The Swiss group intermediation of raw materials, which is the largest shareholder since July and requested one last extraordinary general meeting of shareholders to gain control of the board and management of the mine , buy a 1.35 percent and reaches 19.35 stake in Emed Mining. This is listed in London and Toronto firm that owns the mining rights to Rio Tinto (Huelva). The Canadian securities laws is precisely that forces launch a takeover bid (OPA) if a shareholder exceeds 20 percent stake in a company. The capital reinforcement occurs prior to its conclusion at a future date to be determined, said special meeting. To achieve its objective of controlling Rio Tinto, which would mean that Trafigura would assume its fourth mine in Huelva (after Dyed Water, Magdalena and Sotiel), the group needs the support of two key stakeholders: the background Orion (USA) and the refiner Chinese copper XGC. Both shareholders, with shares of 14 percent, with financial and supply of copper concentrate signed Emed commitments in recent years related to the provision of funding to promote the reopening of Rio Tinto. The compliance of the likely new owner (Trafigura ) of these commitments, or negotiating new ones that satisfy both parties is key . Liabilities Specifically, Orion has provided funding totaling 29 million euros in various operations, most recently last August. Of this, about 10 percent of -3.25 million euros are participating loans (convertible into equity) due in January 2015. At that time, Emed must pay a coupon of between 9 and 11 percent or that the shareholder exercises the conversion. XGC, meanwhile, has 9 million in loans granted, also convertible into shares, whose term expires on the same date and with a coupon on the same level of profitability. In addition, under the agreements signed with Emed in 2012, XGC has the right to refine around 25 percent of production of copper concentrate future Rio Tinto during the first ten years of operation of the mine (estimated lifetime He is 15 years with identified reserves today). This strengthening of the presence of Trafigura, through its subsidiary in Rio Tinto Urion HOLDINGS occurred on November 3, just a day before the Andalusian announced that extends to the first quarter of 2015 the deadline for approving the project mining for reopening the deposit. The Andalusian has so far not publicly expressed support, but not repair, the takeover of Rio Tinto by Trafigura .
I completely agree, the of take agreement is nice but EMED has, to verify the underground mine resources JORC compliant, explores the unexplored areas they have rights over, explores down to 2000m as they're licensed to and gets the tailing dam joint venture running. Would you hand something that large over to the direct competition? Would you want to lose out on the benefits of being a long term supporter when EMED comes good? I think XGC are playing the long game which is why they bought in early and helped EMED grow.

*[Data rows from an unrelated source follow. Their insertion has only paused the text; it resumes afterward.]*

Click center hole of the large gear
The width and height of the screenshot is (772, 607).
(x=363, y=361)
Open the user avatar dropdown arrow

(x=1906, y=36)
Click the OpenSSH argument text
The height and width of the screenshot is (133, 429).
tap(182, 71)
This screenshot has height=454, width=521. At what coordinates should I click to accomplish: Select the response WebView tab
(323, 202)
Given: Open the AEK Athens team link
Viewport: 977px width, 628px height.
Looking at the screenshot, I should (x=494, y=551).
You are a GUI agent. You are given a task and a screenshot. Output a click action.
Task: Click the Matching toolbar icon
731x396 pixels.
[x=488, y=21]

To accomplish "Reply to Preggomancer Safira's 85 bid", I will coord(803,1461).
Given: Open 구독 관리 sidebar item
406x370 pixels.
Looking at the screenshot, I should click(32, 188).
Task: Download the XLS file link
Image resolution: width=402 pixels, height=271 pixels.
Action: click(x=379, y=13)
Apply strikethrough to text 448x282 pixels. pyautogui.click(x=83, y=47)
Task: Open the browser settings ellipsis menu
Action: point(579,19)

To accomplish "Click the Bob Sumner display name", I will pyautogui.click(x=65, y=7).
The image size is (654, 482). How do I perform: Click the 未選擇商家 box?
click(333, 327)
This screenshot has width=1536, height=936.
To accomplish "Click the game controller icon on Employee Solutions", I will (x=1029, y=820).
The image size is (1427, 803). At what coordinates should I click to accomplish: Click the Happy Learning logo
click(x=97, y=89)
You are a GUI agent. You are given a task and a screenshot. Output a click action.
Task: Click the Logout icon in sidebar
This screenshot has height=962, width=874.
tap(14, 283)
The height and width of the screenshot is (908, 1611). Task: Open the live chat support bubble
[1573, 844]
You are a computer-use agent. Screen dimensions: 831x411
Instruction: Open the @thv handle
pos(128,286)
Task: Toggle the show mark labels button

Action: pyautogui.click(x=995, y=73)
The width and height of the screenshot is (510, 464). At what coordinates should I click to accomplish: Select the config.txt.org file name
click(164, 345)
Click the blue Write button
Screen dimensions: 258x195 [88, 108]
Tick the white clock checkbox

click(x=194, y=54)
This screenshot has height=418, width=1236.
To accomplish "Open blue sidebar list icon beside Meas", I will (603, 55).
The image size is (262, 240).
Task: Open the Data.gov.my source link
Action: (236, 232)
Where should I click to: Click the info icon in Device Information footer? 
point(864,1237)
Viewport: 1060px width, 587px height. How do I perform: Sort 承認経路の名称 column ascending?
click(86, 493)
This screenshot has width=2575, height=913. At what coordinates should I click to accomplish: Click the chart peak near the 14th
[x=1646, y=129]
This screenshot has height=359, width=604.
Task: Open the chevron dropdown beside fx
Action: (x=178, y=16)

They invested not just in what EMED has, but what they potentially have and the benefits of a close relationship with them. I would rather XGC bought EMED if it had to be sold as I think they have acted honorably from the start, which to me counts for something but maybe I'm just old fashioned that way.
Good afternoon Morgan, I agree entirely with your post. However, Traf could make an offer of cash and agree that XGC could keep their off take agreement. Personally, as you say, I think it would take more than this. XGC have been invested here a long time, they would not simply hand everything over to Traf without a substantial gain IMO. Traf recently increasing their holding strengthens my belief they have not been successful in gaining the support of XGC or Orion. I am sure there will be a few more twists and turns, but I am convinced we will see our rewards here.
I don't think the fact that Trafigura will own the mine can be questioned. Firstly they own enough shares to put a spanner in the works of any other bidder. Second they already have bought a good chunk of EMED cheaply so can afford to be more generous in any offer they make. I think the deciding factor will be XGC and Orion, Trafigura's offer will have to be high enough that it is worth their while. If it is I think PIs will have little say in the matter. That said XGC are in the same business as Trafigura and to lose the benefit of their off take agreement as well as handing over a large asset to a rival, will require quite some compensation.
FE I don't think it is unreasonable to expect the final T/O price to be around 25p / 30p. With current shares in issue this equates to approx £360m / £430m. We have had indications that the infrastructure alone would cost north of £500m to build from scratch, and that's before we start to price in the copper, and let's not forget the silver ! ;-).